We’ve done some research and come up with a few choices for this impulse purchase:
- Flip it. We should be able to at least double our money quickly.
- Finish the RV conversion already in progress. This wouldn’t turn it into a fancy motorhome, but it would make a great deer shack on wheels. I figure we could make this happen for about $500 and turn it into a $3500 toy to sell. Or take deer hunting.
- Turn it into a full RV. This would be more expensive. My estimate is a $5-6000 investment to make it a $10-12000 RV. It would take most of the summer to do, which means we wouldn’t be selling it until spring. I quit wanting to do this when I saw the bus in the light. There’s not a lot of rust, but it’s more than I’d want to fix to make the outside look as good as the inside, in my head.
- Party bus. What’s a better way to spend a Saturday evening that shepherding a drunken bachelorette around with her friends? It’d take about $2000 to outfit the bus, plus insurance, plus licensing, plus the fact that drunken bachelorettes are obnoxious.
- Auction. We got an estimate for a $3000 sale, minus a 20% commission.

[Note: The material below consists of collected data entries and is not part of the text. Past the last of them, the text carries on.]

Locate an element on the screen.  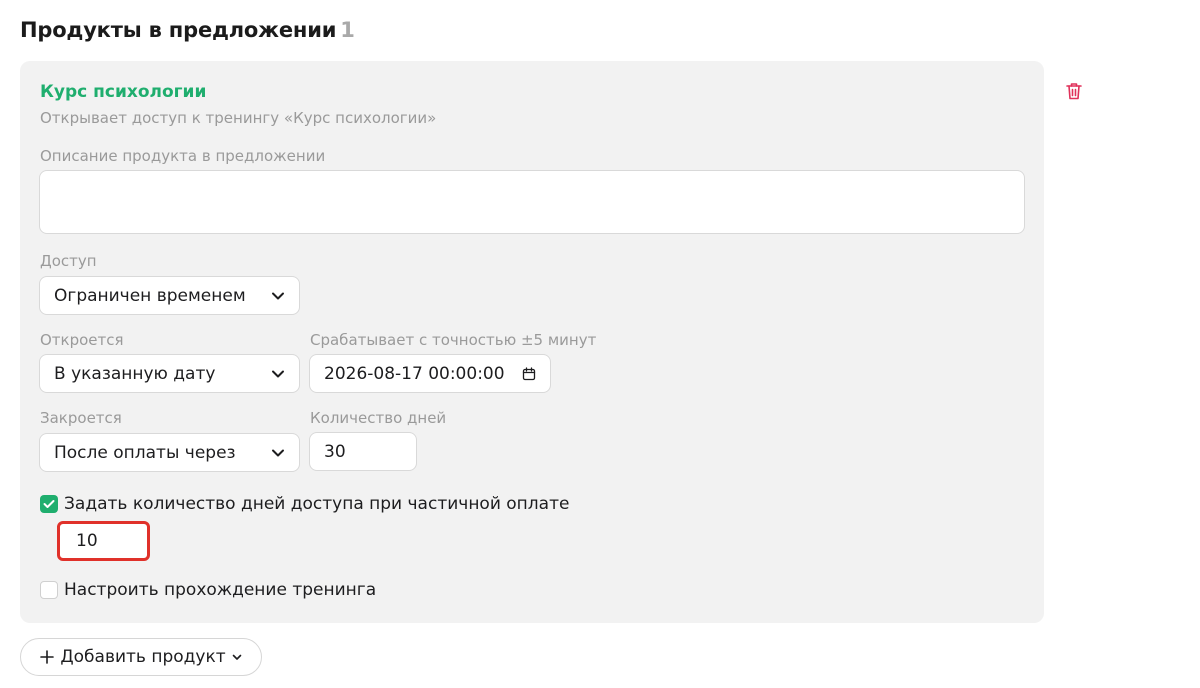
trash-icon is located at coordinates (1074, 92).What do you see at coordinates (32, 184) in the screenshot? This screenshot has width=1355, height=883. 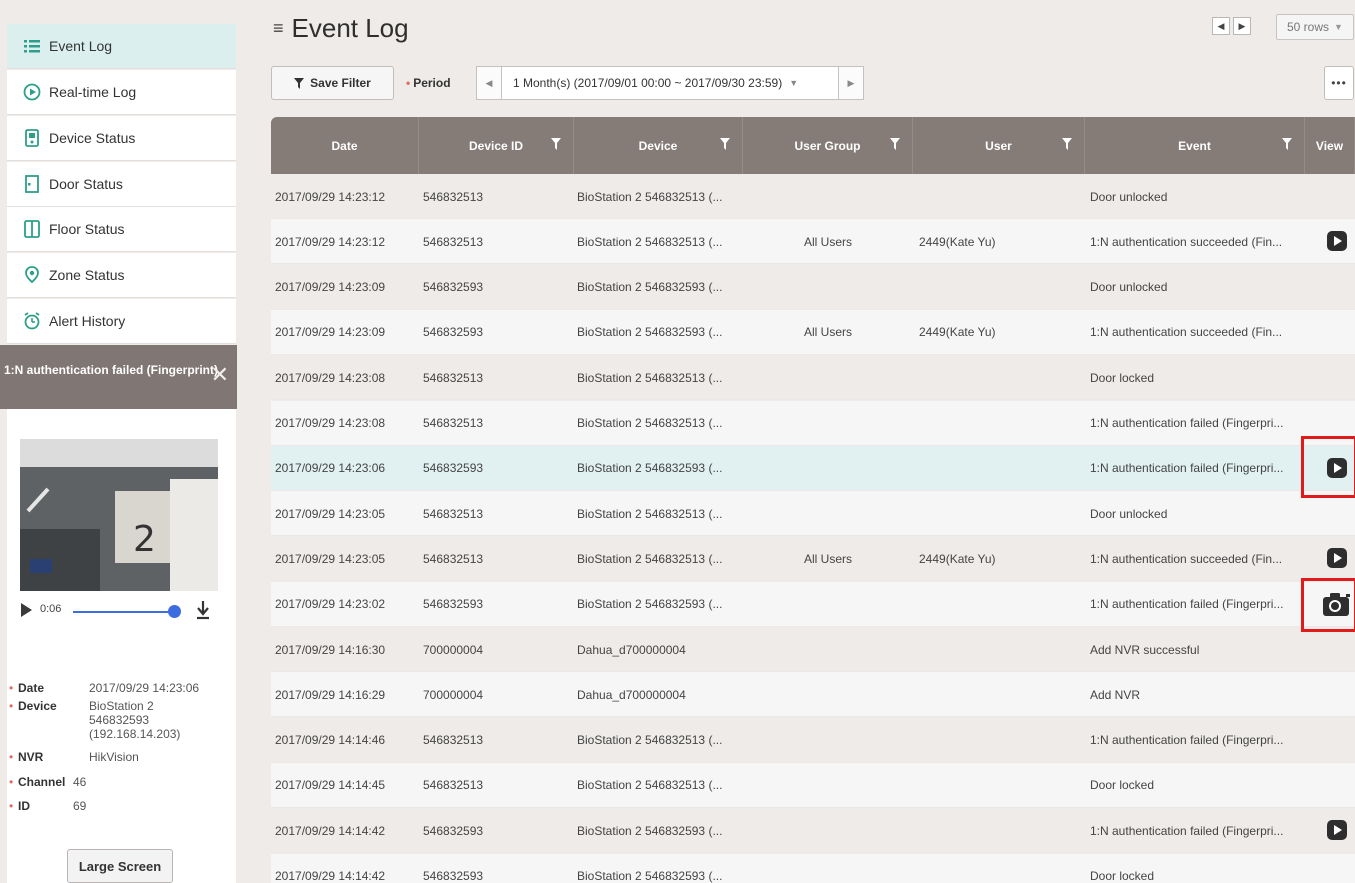 I see `door-icon` at bounding box center [32, 184].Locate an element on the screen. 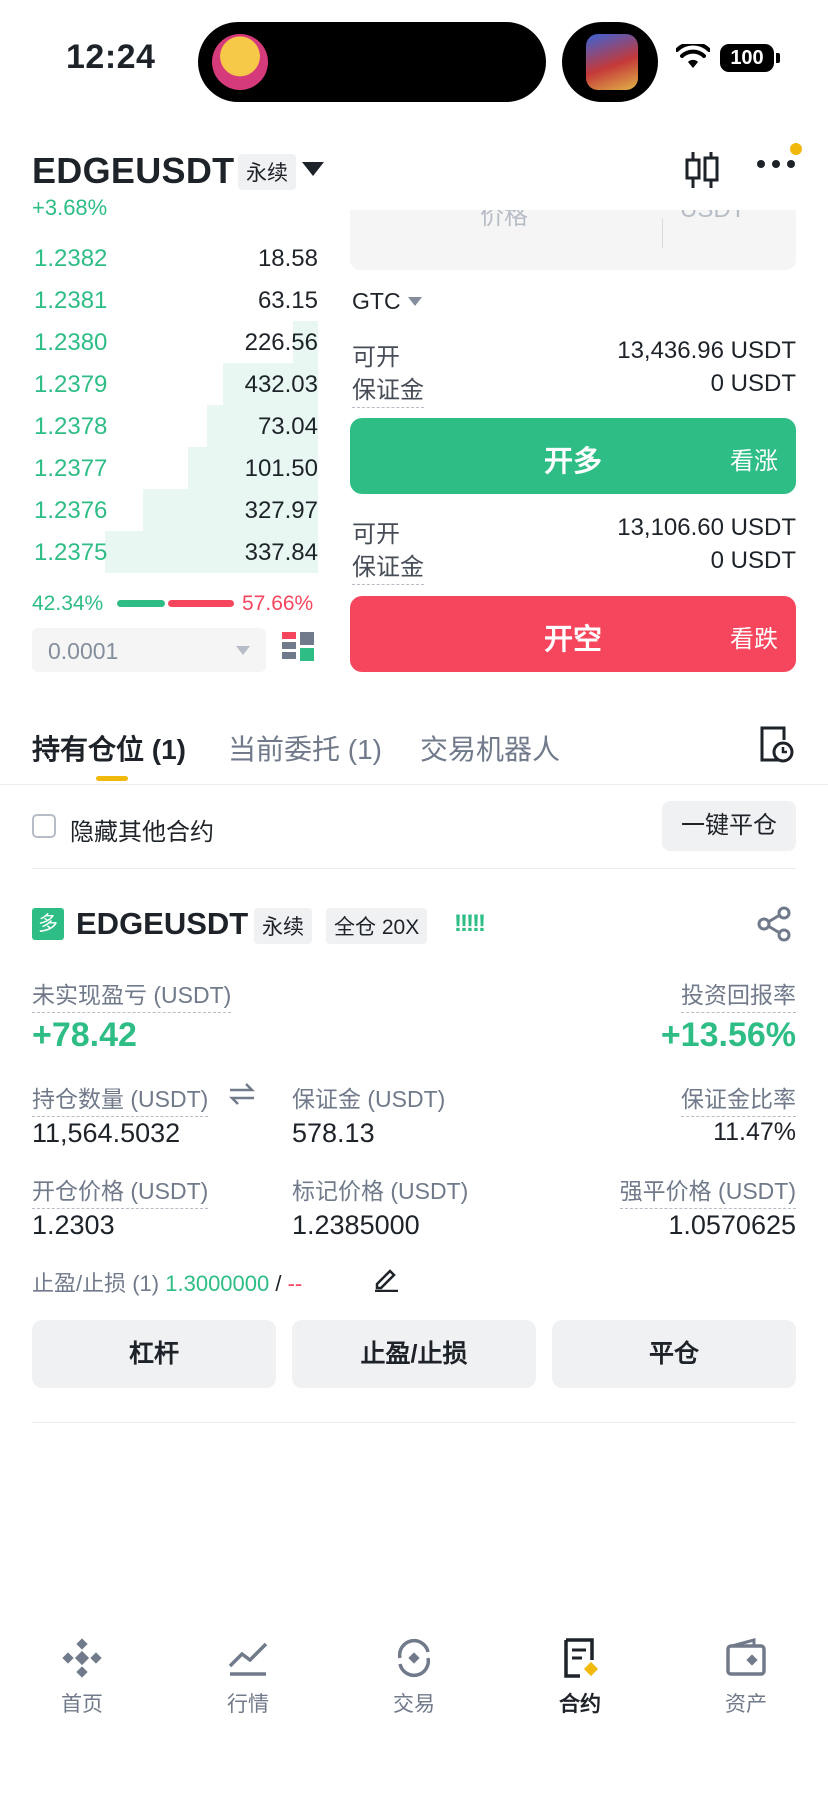 The height and width of the screenshot is (1796, 828). symbol-title: EDGEUSDT is located at coordinates (133, 171).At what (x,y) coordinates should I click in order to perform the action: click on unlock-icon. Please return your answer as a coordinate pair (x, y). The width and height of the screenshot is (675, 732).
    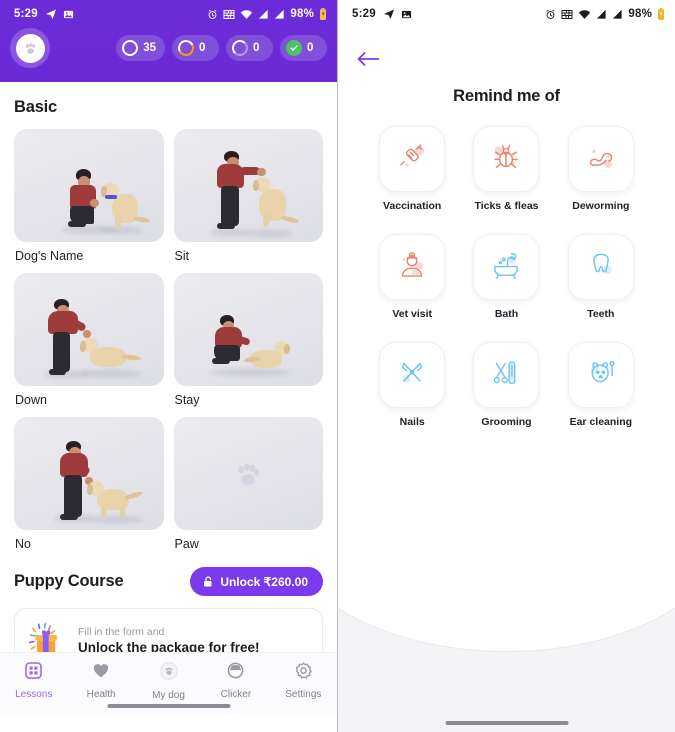
    Looking at the image, I should click on (208, 582).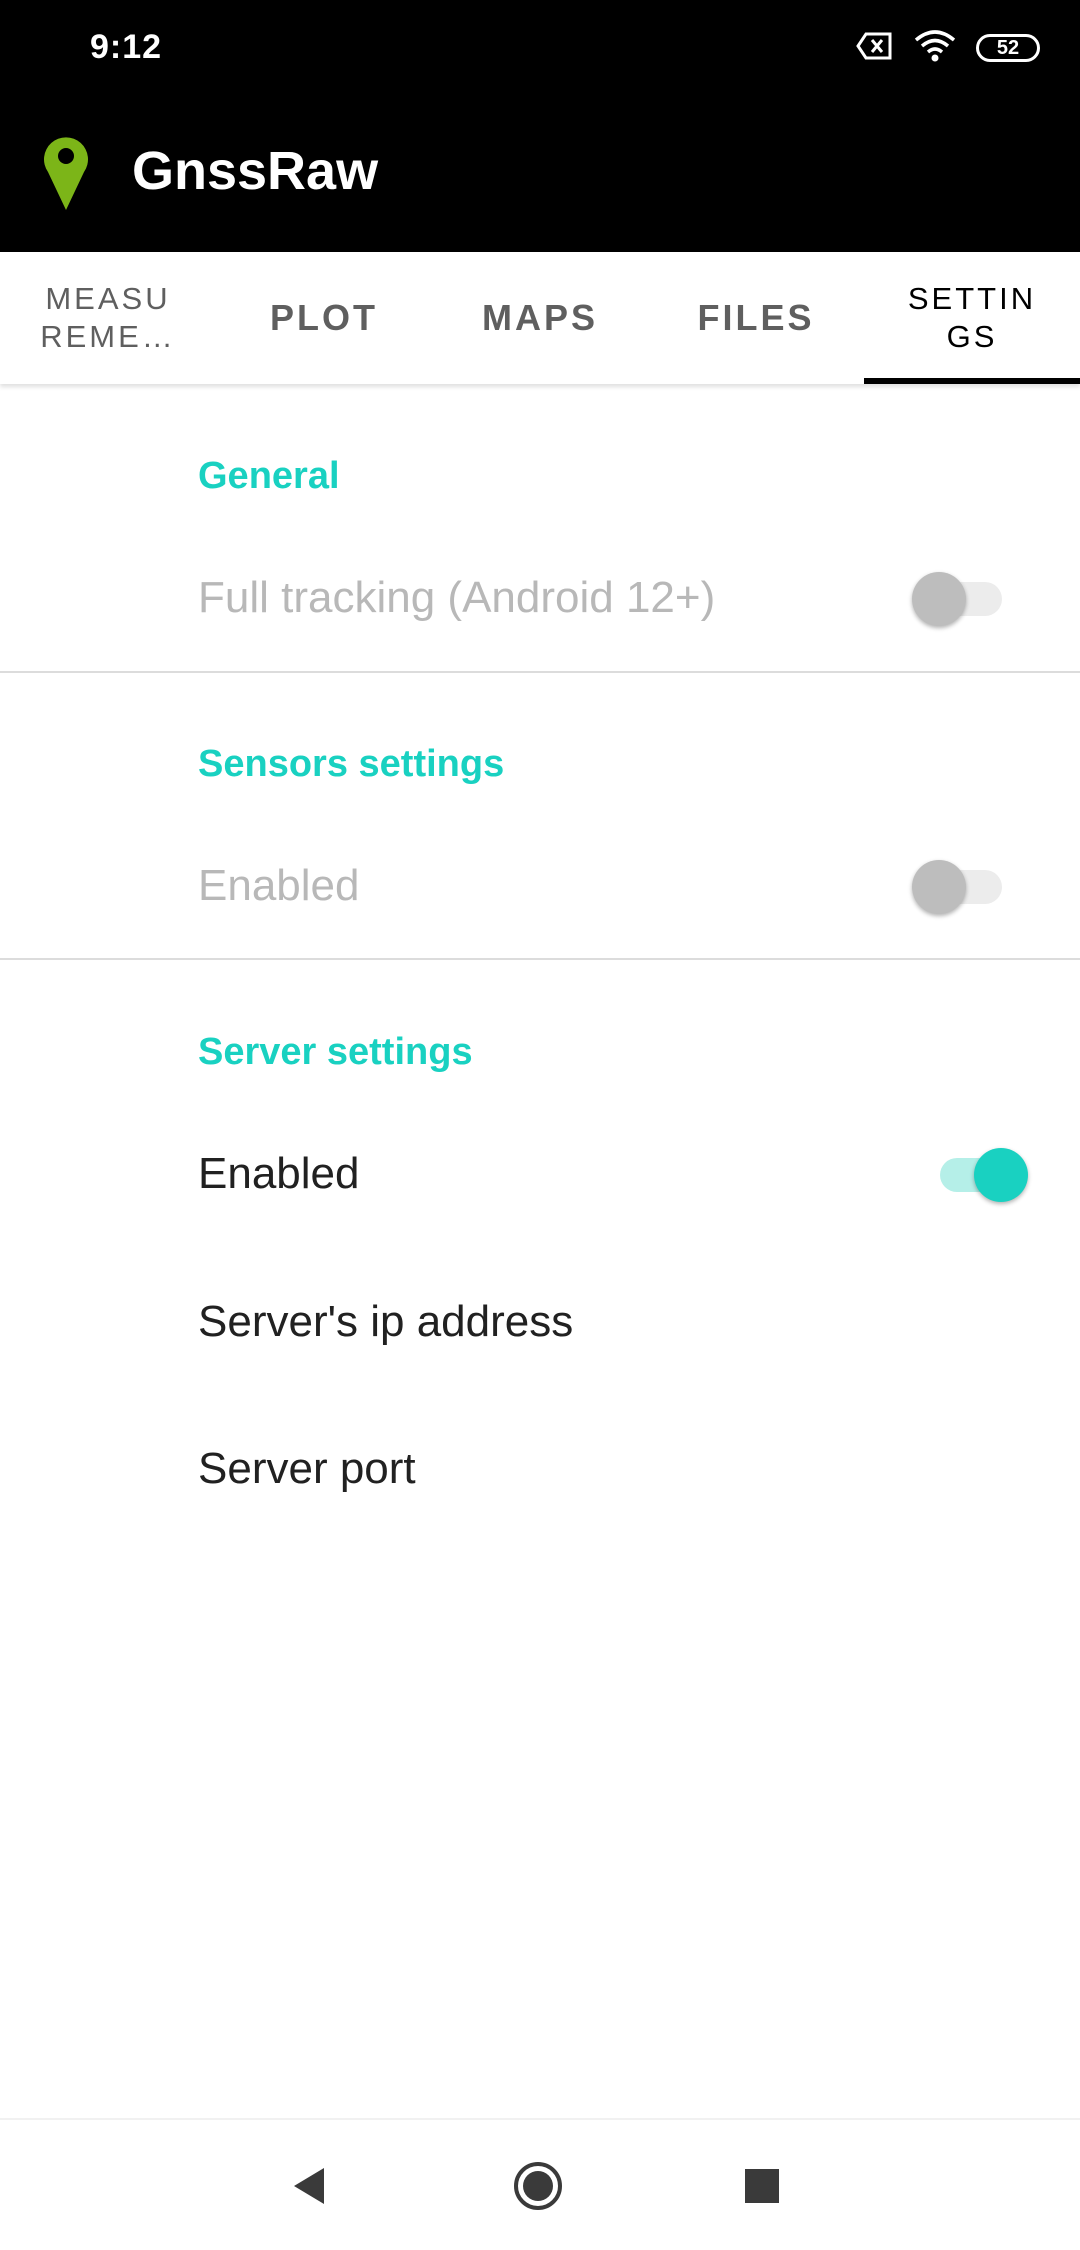 This screenshot has height=2250, width=1080. What do you see at coordinates (386, 1322) in the screenshot?
I see `pref-server-ip-title: Server's ip address` at bounding box center [386, 1322].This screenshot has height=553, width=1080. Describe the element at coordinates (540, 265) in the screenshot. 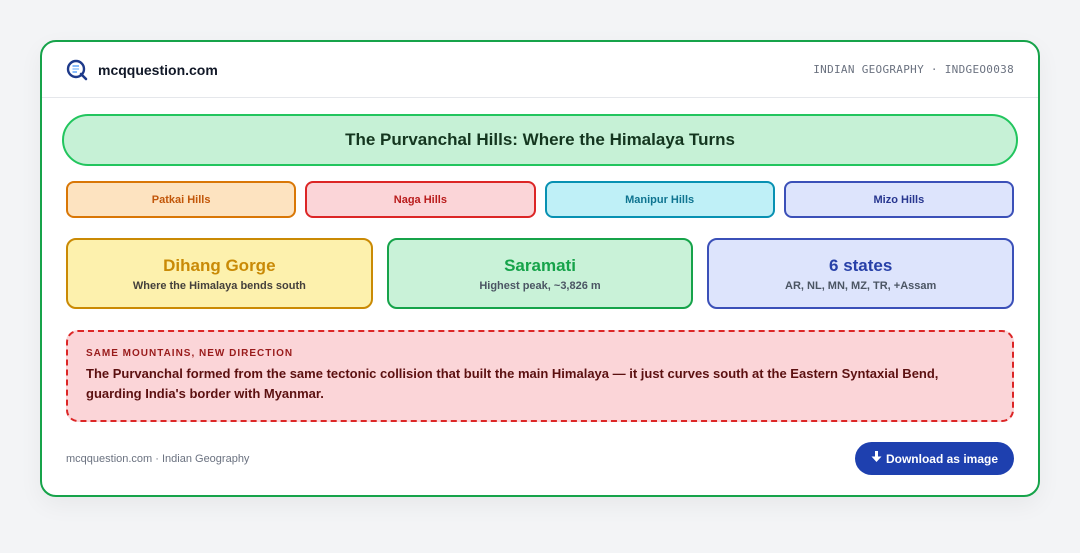

I see `fact-value: Saramati` at that location.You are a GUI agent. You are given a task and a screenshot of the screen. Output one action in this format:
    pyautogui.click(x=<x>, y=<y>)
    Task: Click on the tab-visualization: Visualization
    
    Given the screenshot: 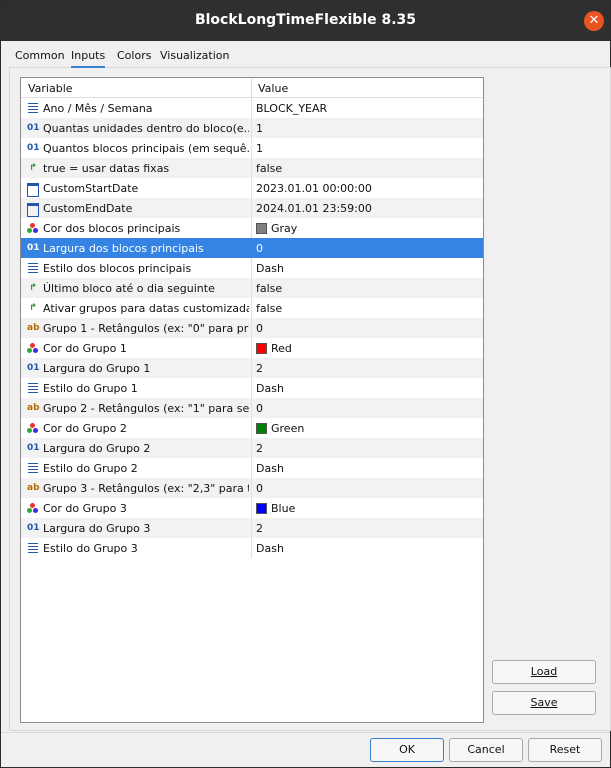 What is the action you would take?
    pyautogui.click(x=194, y=56)
    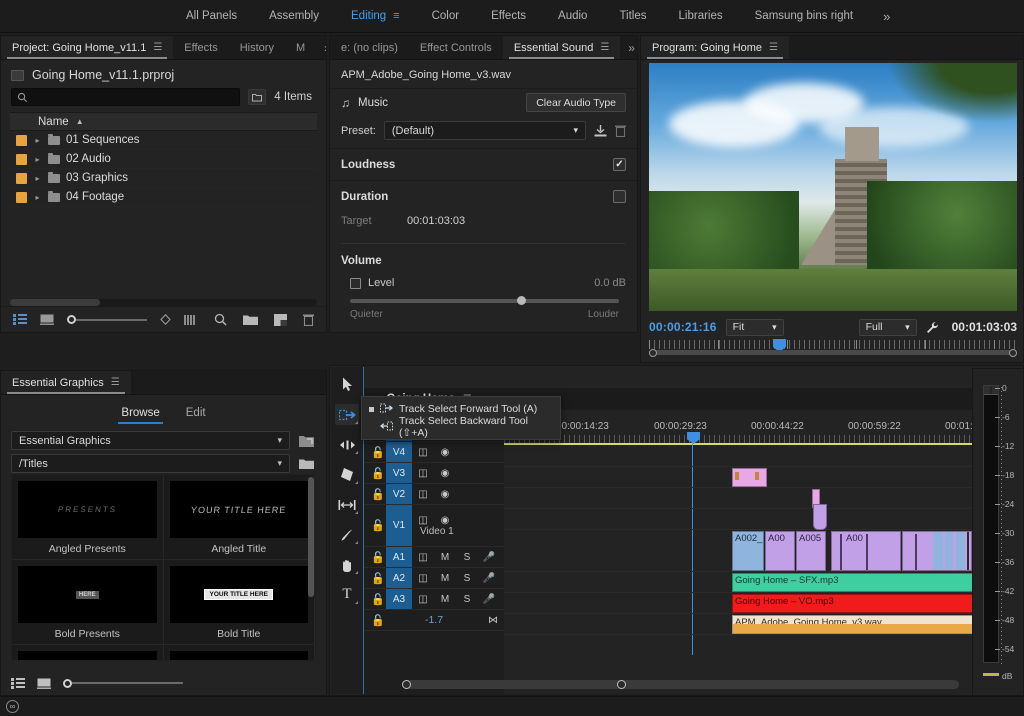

- Stunt-jumping. I saw a video of a guy jumping a bus over 20 motorcycles. I could do that. I’m sure one of the race tracks around here would pay good money to have us do that one weekend. Afterward, we’ll melt the bus for scrap.
- Sell the engine and scrap the body. That should bring us at least $1500.
We jumped into this with no real plan, but there are a few ways we could make our money back. I’m expecting a healthy profit on a pretty short timeline.
What would you do if you owned a bus?